One approach is to use a low pass filter, but in order to avoid creating clicks at the start/end of the repair it is necessary to have a short transition period between the original and the repaired section. It is not sufficient to just set the start and end at zero crossing points.
Commented example:
; sweep filter frequency range in Hz
(setq nyqf (/ *sound-srate* 2)) ; Nyquist frequency
(setq lowf 2000) ; lowest frequency of the the sweep
(setq iter 4)
; one cycle of a sine wave the same duration as the selection.
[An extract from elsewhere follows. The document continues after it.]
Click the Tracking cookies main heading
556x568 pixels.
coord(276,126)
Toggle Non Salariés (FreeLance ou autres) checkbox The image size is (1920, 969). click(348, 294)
(setf sine (osc (hz-to-step (/ (get-duration 1)))
1 *sine-table* 90))
; make amplitude 0 to 1
(setf sine (mult 0.5 (sum 1 sine)))
; make amplitude lowf to nyqf
(setf frq-env (sum lowf (mult sine (- nyqf lowf))))
;; Envelopes to make very short crossfade.
(control-srate-abs *sound-srate*
(progn
(setf filt-env (pwlv 0 0.05 1 0.95 1 1 0))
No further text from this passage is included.